Text block -
START

# CBR Community  > Comics Should Be Good >  Corrections/Comments to What Was the First Marvel Comic Book?

## Comic-Reader Lad

In the recent column by Brian Cronin, he talks about when Marvel first started calling itself "Marvel Comics."
https://www.cbr.com/marvel-comics-first-comic

A couple of things I'd like to add/correct:

(1) In the third paragraph, Cronin mentions "National Allied Publications’ Superman feature in Action Comics..."  It should be noted that the entity National Allied Publications formed by Malcom Wheeler-Nicholson was already extinct well before Action Comics #1.  Action Comics was published by Detective Comics, Inc. from its inception (until 1947 when Detective Comics, Inc. became known as National Comics Publications, Inc.).

END

Data segment -
START

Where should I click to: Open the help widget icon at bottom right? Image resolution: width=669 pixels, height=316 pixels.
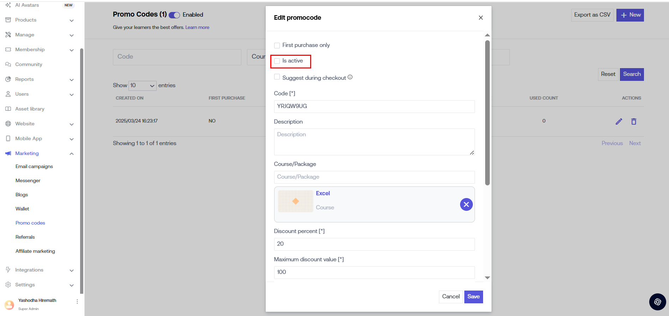(657, 302)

END

List of tasks -
(1) Reproduce word for word the stretch of the forum post about the first Marvel comic from "A couple of" through "Comics Publications, Inc.).".
(2) Answer these questions using the forum post about the first Marvel comic:
(a) Who wrote the recent column that the post discusses?
(b) Who formed the entity National Allied Publications?
(c) What name did Detective Comics, Inc. take in 1947?
(3) Go on with the forum post about the first Marvel comic, starting after its last sentence.

Answers for the exercise -
(1)
A couple of things I'd like to add/correct:

(1) In the third paragraph, Cronin mentions "National Allied Publications’ Superman feature in Action Comics..."  It should be noted that the entity National Allied Publications formed by Malcom Wheeler-Nicholson was already extinct well before Action Comics #1.  Action Comics was published by Detective Comics, Inc. from its inception (until 1947 when Detective Comics, Inc. became known as National Comics Publications, Inc.).

(2)
(a) Brian Cronin
(b) Malcom Wheeler-Nicholson
(c) National Comics Publications, Inc.

(3)
Wheeler-Nicholson and National Allied (or any of its successor companies) had nothing to do with Action Comics or Superman.  Wheeler-Nicolson was indeed an owner of Detective Comics, Inc. (with Harry Donenfeld and Jack Liebowitz) from its formation in 1937 but only until early 1938 when his other company, Nicholson Publishing Company (the final successor to National Allied that he owned without Donenfeld/Liebowitz), went bankrupt.  His debts from Nicholson Publishing forced him out of Detective Comics, Inc. (maybe Nicholson sold his interest in DCI to Donenfeld/Liebowitz to pay his Nicholson Publishing debts?) and DCI purchased Nicholson Publishing's More Fun Comics and Adventure Comics at a bankruptcy auction and folded them into Detective Comics, Inc. along with Detective Comics and eventually Action Comics.

(2) At the end of page 1 of this article, Cronin mentions Goodman's "small shell companies" that the different Timely titles were published under.  Cronin says, "I don’t know the precise reasoning why he did this, but there presumably was a financial reason for it. "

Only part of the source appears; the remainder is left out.